Note: Thank you for making it to the end! What began as a farcical blog for a depressed, history-loving nerd to mess around with, an escape from the hole I’d dug, has grown into something more. As I’ve said before, this was always meant to be entertaining rather than academic. I’m not doing the deep-dive research that kept me from pursuing a career in history, but the work I put in here is careful, thoughtful, and, yes, work. And while it often doesn’t feel like work because I love it, it still takes time and effort. So if you’ve enjoyed this, please consider tossing a few bucks my way. My goal is to make history both educational and entertaining, the kind of history that first captured my imagination as a kid. Thank you for reading, and thank you for coming along on this journey. If you’ve made it this far, just know, I love you.









This absolutely wrecked me. It is the sort of thing that can put me in a depression spiral. Right back to Taco Bell.
It was, however, well-written, and I am thankful to you for sharing it. Well done, Aidan.

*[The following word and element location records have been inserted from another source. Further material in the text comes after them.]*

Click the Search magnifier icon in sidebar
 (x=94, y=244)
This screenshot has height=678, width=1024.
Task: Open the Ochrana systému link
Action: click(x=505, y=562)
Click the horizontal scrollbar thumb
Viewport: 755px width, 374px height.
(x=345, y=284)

This installment is devastating, authoritative, and compelling. You translate a labyrinth of technical, bureaucratic, and legal failures into a narrative that feels both urgent and historically grounded. It honors the tragedy without exploiting it, indicts the system without empty moralizing, and closes with a call to memory that feels earned. It’s strong work.
On a side note, my late brother was one of the engineers at Union Carbide in Bombay when I was growing up. He was offered a huge promotion to go to Bhopal when the plant was being built. He declined that promotion because he must have foreseen problems on multiple fronts.
This one really hit home. Thank you.